* [Working data]:
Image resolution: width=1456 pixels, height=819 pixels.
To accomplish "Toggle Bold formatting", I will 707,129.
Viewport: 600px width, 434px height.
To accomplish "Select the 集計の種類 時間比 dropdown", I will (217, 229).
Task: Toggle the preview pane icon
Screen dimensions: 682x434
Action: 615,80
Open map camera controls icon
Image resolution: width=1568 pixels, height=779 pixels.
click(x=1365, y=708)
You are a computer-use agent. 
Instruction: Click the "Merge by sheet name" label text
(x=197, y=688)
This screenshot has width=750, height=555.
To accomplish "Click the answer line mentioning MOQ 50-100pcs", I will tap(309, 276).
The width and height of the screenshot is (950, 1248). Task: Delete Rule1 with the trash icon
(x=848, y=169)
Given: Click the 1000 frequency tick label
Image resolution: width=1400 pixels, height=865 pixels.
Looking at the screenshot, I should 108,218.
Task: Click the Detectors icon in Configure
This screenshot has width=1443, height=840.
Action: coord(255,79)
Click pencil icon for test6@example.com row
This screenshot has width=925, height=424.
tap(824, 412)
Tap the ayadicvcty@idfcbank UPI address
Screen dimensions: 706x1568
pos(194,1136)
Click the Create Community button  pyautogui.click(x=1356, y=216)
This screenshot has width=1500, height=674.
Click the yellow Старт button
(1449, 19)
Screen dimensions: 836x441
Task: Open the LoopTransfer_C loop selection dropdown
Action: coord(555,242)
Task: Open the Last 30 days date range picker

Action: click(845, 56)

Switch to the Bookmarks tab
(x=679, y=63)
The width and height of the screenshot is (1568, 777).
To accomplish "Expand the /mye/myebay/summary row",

* [What needs to be done]: The records above are to be repeated in full, word for word.

* [Result of this exercise]:
Image resolution: width=1456 pixels, height=819 pixels.
To accomplish "Toggle Bold formatting", I will 707,129.
Viewport: 600px width, 434px height.
To accomplish "Select the 集計の種類 時間比 dropdown", I will (217, 229).
Task: Toggle the preview pane icon
Screen dimensions: 682x434
Action: 615,80
Open map camera controls icon
Image resolution: width=1568 pixels, height=779 pixels.
click(x=1365, y=708)
You are a computer-use agent. 
Instruction: Click the "Merge by sheet name" label text
(x=197, y=688)
This screenshot has width=750, height=555.
To accomplish "Click the answer line mentioning MOQ 50-100pcs", I will tap(309, 276).
The width and height of the screenshot is (950, 1248). Task: Delete Rule1 with the trash icon
(x=848, y=169)
Given: Click the 1000 frequency tick label
Image resolution: width=1400 pixels, height=865 pixels.
Looking at the screenshot, I should 108,218.
Task: Click the Detectors icon in Configure
This screenshot has width=1443, height=840.
Action: coord(255,79)
Click pencil icon for test6@example.com row
This screenshot has width=925, height=424.
tap(824, 412)
Tap the ayadicvcty@idfcbank UPI address
Screen dimensions: 706x1568
pos(194,1136)
Click the Create Community button  pyautogui.click(x=1356, y=216)
This screenshot has width=1500, height=674.
Click the yellow Старт button
(1449, 19)
Screen dimensions: 836x441
Task: Open the LoopTransfer_C loop selection dropdown
Action: coord(555,242)
Task: Open the Last 30 days date range picker

Action: click(845, 56)

Switch to the Bookmarks tab
(x=679, y=63)
The width and height of the screenshot is (1568, 777).
To accomplish "Expand the /mye/myebay/summary row",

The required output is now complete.